Malgré l’atmosphère anarchique, elle ne s’est pas privée. Elle a regardé tout le monde et n’a épargné personne. Quel regard perçant! C’était net, froid, et sec, pas de fioriture. Peu importe la droite ou la gauche, elle les a tous varlopés après les avoir déculotté. On sentait chez elle, la colère, mais c’était une rage maîtrisée. Envers et contre tous, elle a prouvé qu’elle était capable d’affronter la tempête. Et, elle l’a affronté. J’ai constaté que c’était une personne courageuse et qui avait des convictions.

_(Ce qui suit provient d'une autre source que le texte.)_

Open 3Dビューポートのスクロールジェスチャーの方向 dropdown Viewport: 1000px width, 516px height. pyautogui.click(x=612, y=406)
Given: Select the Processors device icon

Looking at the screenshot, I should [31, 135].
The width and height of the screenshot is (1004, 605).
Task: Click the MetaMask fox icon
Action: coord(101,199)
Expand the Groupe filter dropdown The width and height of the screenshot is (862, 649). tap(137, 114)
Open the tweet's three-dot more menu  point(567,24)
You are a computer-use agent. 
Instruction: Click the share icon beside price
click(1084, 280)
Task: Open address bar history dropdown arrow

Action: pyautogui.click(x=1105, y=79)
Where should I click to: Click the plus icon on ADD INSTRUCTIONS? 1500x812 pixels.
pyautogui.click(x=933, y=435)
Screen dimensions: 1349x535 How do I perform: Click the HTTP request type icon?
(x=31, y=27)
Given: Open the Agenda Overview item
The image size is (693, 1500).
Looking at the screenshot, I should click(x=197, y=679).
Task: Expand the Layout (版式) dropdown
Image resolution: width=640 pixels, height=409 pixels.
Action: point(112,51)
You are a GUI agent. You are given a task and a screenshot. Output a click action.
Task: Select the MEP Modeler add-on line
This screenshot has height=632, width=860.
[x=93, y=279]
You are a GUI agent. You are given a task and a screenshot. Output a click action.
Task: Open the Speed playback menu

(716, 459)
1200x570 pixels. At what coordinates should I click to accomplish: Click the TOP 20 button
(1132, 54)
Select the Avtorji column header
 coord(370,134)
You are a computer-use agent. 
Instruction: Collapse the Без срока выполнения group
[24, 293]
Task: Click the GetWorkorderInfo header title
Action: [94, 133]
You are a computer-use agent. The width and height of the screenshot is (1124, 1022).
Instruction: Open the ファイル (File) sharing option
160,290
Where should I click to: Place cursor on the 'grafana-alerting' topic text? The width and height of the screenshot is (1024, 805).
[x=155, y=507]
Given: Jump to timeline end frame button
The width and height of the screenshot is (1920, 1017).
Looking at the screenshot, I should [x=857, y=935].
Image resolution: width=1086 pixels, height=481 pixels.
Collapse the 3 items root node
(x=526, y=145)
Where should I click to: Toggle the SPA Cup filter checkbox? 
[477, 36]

Le lendemain, elle s’en est ouverte à des journalistes. Elle a dit une chose fondamentale, lorsqu’une personne parle dans un lieu de débat, la simple politesse exige qu’on écoute. C’est un manque de respect flagrant envers l’institution. Peu importe les propos, même si cela ne fait pas notre affaire. Les députés se sont comportés comme des grossiers personnages.

Elle n’a pas eu peur. Elle a engagé la responsabilité de son gouvernement. Elle a mis sa tête sur la bûche. Elle est demeurée droite dans ses bottes. J’avoue que j’ai de l’admiration pour ce genre de personne.

Après, bien quoi après? Shakespeare et Molière peuvent aller se rhabiller!

Bonne fin de journée Carmilla

Richard St-Laurent

Carmilla Le Golem a dit…

Merci Richard,

J'ai d'abord oublié de vous répondre concernant la relation de confiance que l'on devait avoir avec son banquier. Elle est effectivement essentielle. Elle ne suffit cependant pas quand se propage une rumeur sur les difficultés supposées d'une banque. Vous pouvez aujourd'hui vider intégralement votre compte en quelques clics sur votre smartphone, vous n'avez même plus besoin de vous présenter à un guichet. Il est également devenu très facile de pratiquer le banque switch (le changement de banque). Les choses peuvent donc aller très vite et la propagation d'une rumeur peut aboutir, en quelques heures et de façon parfaitement irrationnelle, à la faillite d'établissements au départ tout à fait sains et solvables. C'est un grand risque.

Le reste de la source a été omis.